Stored records:

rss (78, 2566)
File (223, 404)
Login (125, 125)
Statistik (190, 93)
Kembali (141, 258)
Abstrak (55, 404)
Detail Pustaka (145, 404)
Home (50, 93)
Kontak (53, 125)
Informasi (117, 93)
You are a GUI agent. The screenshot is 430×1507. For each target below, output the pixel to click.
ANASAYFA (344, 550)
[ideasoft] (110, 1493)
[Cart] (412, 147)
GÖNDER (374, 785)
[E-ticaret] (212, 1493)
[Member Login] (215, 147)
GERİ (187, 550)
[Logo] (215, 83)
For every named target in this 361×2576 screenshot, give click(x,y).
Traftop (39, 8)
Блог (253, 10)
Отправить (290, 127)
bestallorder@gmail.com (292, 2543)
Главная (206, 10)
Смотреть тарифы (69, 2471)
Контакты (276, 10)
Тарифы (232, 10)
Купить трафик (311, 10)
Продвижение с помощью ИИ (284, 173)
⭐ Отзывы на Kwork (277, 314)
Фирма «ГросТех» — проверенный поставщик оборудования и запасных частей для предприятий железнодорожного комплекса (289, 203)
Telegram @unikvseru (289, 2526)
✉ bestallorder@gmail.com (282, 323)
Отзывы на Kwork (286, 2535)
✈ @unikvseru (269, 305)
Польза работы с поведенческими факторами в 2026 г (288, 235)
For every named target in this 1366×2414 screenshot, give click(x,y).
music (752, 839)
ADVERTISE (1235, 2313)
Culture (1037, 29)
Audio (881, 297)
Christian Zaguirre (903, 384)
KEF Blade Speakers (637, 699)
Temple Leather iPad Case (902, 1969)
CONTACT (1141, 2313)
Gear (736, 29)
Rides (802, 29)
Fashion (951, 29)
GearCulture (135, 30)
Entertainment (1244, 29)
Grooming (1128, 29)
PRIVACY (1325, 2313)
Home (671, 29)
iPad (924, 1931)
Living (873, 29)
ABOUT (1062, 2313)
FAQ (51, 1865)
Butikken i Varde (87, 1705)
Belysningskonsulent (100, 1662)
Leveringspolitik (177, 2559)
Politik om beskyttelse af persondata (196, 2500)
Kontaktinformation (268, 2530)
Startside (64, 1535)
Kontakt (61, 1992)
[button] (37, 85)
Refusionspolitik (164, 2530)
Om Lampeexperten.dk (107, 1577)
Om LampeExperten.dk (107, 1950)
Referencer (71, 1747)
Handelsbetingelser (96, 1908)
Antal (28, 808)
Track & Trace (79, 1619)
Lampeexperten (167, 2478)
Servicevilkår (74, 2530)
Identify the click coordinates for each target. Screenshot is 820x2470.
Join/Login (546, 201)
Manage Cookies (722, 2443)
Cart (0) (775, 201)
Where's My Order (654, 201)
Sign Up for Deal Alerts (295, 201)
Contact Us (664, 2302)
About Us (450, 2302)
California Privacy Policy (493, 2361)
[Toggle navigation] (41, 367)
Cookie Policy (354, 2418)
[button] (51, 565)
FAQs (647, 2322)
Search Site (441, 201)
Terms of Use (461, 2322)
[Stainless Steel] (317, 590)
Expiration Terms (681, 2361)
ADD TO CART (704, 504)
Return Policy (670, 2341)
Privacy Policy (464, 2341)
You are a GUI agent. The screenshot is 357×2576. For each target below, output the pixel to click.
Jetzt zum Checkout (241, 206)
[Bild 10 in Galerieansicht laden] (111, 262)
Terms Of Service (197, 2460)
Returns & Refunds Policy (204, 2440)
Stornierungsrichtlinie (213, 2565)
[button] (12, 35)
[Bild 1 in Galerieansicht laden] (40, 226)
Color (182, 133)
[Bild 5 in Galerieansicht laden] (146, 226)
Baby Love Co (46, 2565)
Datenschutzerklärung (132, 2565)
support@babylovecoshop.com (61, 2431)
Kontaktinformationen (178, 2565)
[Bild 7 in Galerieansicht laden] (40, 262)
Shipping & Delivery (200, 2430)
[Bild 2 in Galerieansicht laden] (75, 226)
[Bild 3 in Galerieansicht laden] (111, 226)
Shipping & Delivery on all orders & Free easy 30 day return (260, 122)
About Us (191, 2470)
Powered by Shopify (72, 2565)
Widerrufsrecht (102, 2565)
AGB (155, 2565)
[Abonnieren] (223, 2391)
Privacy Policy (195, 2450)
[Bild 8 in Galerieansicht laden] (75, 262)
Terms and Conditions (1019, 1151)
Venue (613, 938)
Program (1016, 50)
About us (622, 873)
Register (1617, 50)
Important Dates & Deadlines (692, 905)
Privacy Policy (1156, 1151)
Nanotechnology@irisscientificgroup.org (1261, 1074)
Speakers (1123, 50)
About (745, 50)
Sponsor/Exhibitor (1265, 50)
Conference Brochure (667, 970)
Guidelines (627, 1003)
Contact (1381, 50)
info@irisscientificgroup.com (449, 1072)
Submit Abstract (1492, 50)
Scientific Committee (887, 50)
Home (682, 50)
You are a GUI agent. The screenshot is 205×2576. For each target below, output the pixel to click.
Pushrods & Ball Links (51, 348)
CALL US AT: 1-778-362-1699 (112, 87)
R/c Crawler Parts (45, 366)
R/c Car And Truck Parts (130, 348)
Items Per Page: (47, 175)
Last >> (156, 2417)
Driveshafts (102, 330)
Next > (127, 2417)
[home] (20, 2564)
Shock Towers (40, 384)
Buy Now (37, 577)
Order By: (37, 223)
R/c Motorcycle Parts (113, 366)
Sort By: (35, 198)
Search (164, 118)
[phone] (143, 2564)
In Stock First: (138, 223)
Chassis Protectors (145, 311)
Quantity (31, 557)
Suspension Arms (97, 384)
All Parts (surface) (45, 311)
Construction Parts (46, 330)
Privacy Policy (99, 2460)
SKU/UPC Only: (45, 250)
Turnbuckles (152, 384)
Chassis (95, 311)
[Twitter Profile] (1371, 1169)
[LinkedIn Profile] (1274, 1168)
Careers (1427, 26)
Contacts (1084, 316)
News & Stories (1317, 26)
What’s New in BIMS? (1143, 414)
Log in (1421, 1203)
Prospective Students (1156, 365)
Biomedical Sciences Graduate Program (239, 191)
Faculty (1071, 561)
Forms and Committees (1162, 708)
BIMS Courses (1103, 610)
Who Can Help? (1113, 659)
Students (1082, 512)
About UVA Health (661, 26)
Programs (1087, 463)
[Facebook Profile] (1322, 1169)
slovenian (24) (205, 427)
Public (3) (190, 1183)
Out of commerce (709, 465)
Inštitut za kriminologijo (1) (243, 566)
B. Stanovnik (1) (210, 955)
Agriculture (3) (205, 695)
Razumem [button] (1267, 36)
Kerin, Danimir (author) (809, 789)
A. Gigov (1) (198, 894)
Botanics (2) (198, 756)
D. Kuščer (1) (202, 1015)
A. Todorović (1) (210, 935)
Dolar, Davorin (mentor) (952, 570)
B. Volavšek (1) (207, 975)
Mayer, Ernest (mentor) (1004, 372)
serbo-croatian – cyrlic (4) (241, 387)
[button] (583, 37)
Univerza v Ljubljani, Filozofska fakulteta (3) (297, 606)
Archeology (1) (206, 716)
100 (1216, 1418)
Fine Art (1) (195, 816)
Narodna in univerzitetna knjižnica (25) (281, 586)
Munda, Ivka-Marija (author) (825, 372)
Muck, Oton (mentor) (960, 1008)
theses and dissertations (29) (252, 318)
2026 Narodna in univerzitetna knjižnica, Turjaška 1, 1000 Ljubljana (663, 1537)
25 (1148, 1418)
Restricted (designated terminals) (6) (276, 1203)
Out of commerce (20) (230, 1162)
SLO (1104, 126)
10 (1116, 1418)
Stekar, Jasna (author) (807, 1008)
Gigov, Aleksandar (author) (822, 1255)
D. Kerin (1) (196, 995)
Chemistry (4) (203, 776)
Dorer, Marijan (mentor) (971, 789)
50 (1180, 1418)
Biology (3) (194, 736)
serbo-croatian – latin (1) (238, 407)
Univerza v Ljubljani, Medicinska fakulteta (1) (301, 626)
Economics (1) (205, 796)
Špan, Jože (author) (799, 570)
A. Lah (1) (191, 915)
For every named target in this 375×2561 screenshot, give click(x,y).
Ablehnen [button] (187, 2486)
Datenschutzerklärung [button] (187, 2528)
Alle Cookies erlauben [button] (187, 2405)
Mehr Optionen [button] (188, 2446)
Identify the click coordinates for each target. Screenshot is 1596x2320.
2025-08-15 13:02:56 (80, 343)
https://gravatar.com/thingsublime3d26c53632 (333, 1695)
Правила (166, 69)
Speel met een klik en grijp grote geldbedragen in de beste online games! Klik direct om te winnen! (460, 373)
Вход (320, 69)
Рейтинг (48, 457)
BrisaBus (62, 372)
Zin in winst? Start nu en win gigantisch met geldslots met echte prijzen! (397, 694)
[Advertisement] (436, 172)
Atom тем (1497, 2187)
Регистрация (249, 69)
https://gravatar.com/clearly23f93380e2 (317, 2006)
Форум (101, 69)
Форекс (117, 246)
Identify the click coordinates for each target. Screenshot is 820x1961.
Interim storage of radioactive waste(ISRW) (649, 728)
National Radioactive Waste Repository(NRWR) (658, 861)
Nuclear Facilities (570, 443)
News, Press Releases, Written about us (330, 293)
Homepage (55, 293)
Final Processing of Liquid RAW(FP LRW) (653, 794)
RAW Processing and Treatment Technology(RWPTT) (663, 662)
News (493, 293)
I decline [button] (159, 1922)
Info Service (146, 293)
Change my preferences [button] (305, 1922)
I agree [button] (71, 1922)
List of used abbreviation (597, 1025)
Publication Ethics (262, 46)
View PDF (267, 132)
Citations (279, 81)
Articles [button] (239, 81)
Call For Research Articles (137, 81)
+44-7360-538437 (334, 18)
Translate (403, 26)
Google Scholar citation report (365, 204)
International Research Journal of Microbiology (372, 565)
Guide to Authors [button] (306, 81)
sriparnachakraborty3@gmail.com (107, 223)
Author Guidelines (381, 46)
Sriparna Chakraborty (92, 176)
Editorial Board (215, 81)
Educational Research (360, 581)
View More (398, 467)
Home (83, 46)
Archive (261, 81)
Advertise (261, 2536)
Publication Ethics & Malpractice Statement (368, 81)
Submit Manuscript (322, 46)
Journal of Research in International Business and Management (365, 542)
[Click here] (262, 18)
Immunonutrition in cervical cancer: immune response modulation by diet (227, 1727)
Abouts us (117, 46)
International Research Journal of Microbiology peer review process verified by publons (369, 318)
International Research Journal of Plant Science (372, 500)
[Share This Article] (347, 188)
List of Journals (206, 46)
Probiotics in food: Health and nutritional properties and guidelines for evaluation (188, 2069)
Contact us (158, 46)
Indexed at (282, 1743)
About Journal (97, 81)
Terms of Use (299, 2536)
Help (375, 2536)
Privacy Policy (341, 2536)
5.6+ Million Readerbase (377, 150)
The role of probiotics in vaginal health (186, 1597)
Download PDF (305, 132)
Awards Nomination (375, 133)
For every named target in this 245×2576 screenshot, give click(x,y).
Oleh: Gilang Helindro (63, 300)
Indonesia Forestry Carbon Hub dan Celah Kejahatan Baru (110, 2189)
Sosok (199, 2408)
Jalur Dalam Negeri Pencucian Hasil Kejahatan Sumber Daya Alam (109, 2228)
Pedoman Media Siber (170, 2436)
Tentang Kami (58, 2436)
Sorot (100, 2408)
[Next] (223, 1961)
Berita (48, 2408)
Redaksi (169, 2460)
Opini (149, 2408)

■ **What is needed**
Set down precisely the lines above between the line holding "[Facebook Profile] (1322, 1169)" and the line holding "A. Gigov (1) (198, 894)", inclusive, and nothing beyond them.

■ **Response box**
[Facebook Profile] (1322, 1169)
slovenian (24) (205, 427)
Public (3) (190, 1183)
Out of commerce (709, 465)
Inštitut za kriminologijo (1) (243, 566)
B. Stanovnik (1) (210, 955)
Agriculture (3) (205, 695)
Razumem [button] (1267, 36)
Kerin, Danimir (author) (809, 789)
A. Gigov (1) (198, 894)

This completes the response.